第7話

 ある日の昼過ぎ、予約客である石井いしいさんが来店した。

 石井さんは、四十代くらいの強面のおじさんで、オーラからして明らかにカタギの人間ではない。彼とは予約の際に電話で話したくらいで、面と向かって会うのは今日が初めてだ。

 石井さんはカウンターに座っている私に向かって名前を言うと、なぜかジーッと私の顔を凝視してきた。

 

 初めの頃は、石井さんのようなあからさまなヤクザの客に怯えていた。

 しかし、今ではむしろこういった人のほうが一般人には何もしてこないことが分かったため、逆に安心する。

 一番厄介なのは半グレだ。何度か絡まれそうになり、凛ちゃんや和住さんに助けてもらった。

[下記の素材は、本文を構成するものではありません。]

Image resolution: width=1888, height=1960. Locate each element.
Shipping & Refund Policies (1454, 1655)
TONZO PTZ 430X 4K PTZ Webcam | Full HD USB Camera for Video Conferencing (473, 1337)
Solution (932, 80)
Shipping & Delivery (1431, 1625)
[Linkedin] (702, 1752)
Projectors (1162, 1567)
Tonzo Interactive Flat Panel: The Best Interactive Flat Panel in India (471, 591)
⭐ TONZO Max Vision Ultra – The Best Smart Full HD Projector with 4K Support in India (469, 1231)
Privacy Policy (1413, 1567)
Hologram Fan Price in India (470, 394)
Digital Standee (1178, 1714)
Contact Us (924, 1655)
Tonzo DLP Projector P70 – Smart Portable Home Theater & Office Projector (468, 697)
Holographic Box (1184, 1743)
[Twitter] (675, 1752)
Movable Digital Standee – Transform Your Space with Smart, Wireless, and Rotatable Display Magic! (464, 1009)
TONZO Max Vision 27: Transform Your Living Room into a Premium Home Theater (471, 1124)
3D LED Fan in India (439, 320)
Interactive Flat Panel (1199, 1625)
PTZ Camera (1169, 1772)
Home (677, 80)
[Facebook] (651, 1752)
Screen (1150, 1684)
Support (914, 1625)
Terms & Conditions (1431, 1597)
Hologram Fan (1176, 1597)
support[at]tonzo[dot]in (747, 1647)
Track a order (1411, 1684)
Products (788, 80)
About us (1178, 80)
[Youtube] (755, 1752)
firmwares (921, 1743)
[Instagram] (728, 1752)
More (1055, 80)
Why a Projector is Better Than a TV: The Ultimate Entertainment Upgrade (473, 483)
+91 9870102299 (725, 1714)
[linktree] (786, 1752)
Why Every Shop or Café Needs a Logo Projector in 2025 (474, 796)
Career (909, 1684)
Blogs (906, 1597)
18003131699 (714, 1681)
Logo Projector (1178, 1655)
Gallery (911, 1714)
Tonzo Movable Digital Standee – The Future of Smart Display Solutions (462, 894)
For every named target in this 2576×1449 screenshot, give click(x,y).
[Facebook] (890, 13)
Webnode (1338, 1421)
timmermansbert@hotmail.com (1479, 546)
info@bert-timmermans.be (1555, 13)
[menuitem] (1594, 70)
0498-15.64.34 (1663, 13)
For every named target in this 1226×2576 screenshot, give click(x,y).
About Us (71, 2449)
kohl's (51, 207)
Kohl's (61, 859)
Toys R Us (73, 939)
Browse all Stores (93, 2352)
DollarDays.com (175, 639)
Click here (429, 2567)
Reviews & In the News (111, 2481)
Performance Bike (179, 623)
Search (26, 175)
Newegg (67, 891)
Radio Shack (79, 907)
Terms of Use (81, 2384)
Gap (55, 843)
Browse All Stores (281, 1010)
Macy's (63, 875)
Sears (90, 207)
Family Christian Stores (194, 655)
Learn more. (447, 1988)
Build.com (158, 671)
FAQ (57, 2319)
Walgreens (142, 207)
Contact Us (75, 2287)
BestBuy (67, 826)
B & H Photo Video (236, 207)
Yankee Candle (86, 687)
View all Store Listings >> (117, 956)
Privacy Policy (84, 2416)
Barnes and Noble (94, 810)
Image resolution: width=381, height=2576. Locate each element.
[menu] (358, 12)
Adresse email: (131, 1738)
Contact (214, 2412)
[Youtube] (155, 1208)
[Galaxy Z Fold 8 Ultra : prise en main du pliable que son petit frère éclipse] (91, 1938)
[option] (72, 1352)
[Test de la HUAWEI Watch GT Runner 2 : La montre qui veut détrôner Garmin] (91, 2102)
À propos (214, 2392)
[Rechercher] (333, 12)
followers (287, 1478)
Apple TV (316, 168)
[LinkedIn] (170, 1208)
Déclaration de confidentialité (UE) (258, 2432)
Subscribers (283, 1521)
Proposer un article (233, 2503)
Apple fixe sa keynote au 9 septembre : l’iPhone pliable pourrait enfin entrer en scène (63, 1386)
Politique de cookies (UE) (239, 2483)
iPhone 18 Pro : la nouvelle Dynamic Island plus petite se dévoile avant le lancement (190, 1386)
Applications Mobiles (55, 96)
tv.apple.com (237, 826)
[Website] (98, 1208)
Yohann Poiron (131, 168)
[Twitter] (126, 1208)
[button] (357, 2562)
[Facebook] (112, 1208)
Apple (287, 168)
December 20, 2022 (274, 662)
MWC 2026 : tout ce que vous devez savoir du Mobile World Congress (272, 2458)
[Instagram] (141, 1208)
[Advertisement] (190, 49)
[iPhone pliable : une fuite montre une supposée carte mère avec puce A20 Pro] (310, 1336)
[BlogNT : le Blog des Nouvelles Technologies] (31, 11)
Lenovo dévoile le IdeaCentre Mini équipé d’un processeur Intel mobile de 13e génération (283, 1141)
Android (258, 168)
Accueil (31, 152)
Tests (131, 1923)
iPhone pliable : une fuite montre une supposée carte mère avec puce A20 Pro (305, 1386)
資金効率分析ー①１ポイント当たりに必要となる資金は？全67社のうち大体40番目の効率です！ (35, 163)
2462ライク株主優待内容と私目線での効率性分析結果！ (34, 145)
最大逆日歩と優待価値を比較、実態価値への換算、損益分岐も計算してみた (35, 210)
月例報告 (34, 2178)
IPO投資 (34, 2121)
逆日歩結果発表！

 すると、店の奥で先客とのデザインの打ち合わせ中である和住さんが出てきた。

「ごめん、石井さん、ちょっと時間掛かりそうだわ」

 どうやら和住さんは、先客との打ち合わせに難航しているようだ。

 ほぼ一生ものである入れ墨のデザインに悩んでしまう客は少なくない。そのため、こうやって打ち合わせで時間が押してしまうことはよくある。

「あー、別に気にすんな」

 石井さんは怖そうな見た目とは裏腹に、喋り口調は気さくな感じだ。

 

「それより真悟、お前、女の趣味変わったか?」

「――はいっ!?」

 私は石井さんの言葉に驚いて、咄嗟に訂正しようとした。

「違う違う。その子は俺のじゃなくて、酒々井の」

「えっ!?ちょっと!」

 和住さんのとんでもない発言に思わず声を上げてしまう。和住さんのほうを見ると、ニヤッと口角を上げて私を見ていた。

「アハハハッ!カシラが世話してるあの乳臭いガキのか!なるほどなぁ」

 石井さんは大口を開けて豪快に笑うと、待合スペースに移動して、ソファにドカッと座った。

 訂正する暇がなかった。

「あの人、凛ちゃんと同じ組の人」と、和住さんは私に耳打ちをすると、店の奥へ戻っていった。


 私は石井さんに変な誤解をされてしまったことに対して、「はあ」とため息をついてカウンターの椅子に座り直した。

 するとその拍子に、カウンターの上に置いていたボールペンが床に落ちてしまった。

 私はそれを拾い上げようと、腰を屈める。

 おそらく私の姿は丁度カウンターに隠れて、出入り口側からは見えなくなっていると思う。


 すると、ガチャッと店の扉の開く音がした。

 あれ?この時間、石井さん以外に予約しているお客さんなんていたっけ?


 私は身体を起こして、扉の方に目を向けた。

 出入り口の前には、二十歳前後くらいの男が立っていた。

 男は両手で何かを持って、石井さんに向かってそれを突き出している。

 

 何をしているのだろう?

 そう思っていると、「バァン!」という破裂音が室内に響き渡った。

 男の手元から煙が立ち、石井さんの胸から血が噴き出した。


 何が起こった?

 私はそう思うより先に、椅子から転げ落ちて床に尻もちをついた。

 

 私が転ぶ直前に、一瞬男と目が合った。

 私の存在に気づいた男は、まるで化け物でも見たかのような表情をしていた。

 

 私がカウンターの裏に倒れた直後、「うわあああ」という男の悲鳴と、バタバタと走っていく音が聞こえてきた。


 私はしばらくの間、床にへたり込んで呆然としていた。

 そして、ようやく石井さんが拳銃で撃たれたことに気づいた。

 それと同時に、私は遅れてやってきた恐怖に震える。

 

 どうしよう。私、犯人の顔を見てしまった。

 もしかして、私も殺される?


「どうした!?」

 その声と共に、店の奥から和住さんが飛び出してきた。

 和住さんは待合スペースのほうを見て、息を呑んだ表情をする。おそらく、撃たれた石井さんの姿を見たのだろう。

 私からは、カウンターで隠れているため、待合スペースの様子が見えない。

 そして、和住さんはカウンターの裏で震えている私の元に駆け寄って来る。

「幸希ちゃん!早くこっちに!」

 和住さんは完全に腰が抜けてしまった私を抱えて、店の奥まで連れて行ってくれた。